The inevitability of change should be top of mind for everyone as 2025 begins. The Federal Reserve could start raising rates again, a new administration with a radical economic agenda is preparing to take power in Washington, D.C., and elevated inflation is still lurking in the background.
Despite the uncertainty that comes with changing times, one piece of personal finance advice remains eternal: Don’t let emotions take over your financial planning. Investors need to shift gears smoothly and comfortably adapt to change, says Rob Williams, managing director of financial planning, retirement income, and wealth management at Charles Schwab.
“The reality is that economies and markets are always uncertain,” Williams tells Fortune. “There is never a time where they are not and that is normal, that is human, and that is part of being a successful investor is to be aware of that and to navigate that emotion and to take a long view.”

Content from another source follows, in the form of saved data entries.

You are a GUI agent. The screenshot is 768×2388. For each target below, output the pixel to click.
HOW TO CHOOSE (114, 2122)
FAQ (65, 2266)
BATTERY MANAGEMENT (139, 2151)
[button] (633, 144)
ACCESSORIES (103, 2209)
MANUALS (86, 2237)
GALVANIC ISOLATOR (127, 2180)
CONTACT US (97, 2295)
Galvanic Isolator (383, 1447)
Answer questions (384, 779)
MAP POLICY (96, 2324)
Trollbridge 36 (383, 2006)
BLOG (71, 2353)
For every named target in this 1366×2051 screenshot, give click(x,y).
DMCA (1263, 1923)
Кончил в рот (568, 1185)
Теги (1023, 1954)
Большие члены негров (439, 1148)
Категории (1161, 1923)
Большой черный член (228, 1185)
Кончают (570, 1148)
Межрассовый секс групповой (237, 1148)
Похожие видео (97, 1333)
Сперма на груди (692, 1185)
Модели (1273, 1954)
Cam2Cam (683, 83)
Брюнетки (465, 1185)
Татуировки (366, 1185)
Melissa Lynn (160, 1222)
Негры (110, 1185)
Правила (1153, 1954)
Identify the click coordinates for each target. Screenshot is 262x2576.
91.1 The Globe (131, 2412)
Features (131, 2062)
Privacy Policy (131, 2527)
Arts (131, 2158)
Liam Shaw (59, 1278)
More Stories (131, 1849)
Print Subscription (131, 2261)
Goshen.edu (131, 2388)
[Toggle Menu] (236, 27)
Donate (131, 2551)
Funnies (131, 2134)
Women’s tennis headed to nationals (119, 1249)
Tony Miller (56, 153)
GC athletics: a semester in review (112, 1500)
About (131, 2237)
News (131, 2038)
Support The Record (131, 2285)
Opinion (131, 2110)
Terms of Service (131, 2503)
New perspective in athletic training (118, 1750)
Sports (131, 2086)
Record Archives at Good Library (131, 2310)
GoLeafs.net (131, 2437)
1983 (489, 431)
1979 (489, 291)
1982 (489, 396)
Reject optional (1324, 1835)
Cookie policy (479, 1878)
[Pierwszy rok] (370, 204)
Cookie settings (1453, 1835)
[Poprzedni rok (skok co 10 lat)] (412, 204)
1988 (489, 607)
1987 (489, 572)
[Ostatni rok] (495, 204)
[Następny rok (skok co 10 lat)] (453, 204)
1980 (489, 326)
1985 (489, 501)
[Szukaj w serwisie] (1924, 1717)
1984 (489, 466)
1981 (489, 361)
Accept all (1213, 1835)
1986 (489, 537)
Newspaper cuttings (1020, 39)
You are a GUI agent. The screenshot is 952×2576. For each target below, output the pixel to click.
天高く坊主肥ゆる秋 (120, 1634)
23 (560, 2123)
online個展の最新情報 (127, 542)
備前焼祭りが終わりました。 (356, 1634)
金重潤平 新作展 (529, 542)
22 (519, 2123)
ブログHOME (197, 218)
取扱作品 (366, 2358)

According to Williams, preparing for a new tax environment, managing concerns about inflation, and bracing for higher risk management costs are three key considerations for the new year. The incoming administration will surely impact all three areas, but having a wealth management plan will help you navigate them smoothly and keep on track to retire comfortably.
“The best way to manage risk and achieve goals is to know your time horizon,” says Williams. “Have a financial plan, or for more affluent investors, a wealth management plan, that’s designed to continue to grow, but also preserve and use your wealth regardless of what occurs in 2025.”
Erin Cox, associate extension specialist for family and community economics at Virginia Cooperative Extension, says no matter your income or financial standing, having an active relationship with your money is paramount. That means setting goals and boundaries sooner rather than later.
“The sooner you can take an in-depth look at your finances and really understand where you’re at and where you want to go, the better,” Cox tells Fortune.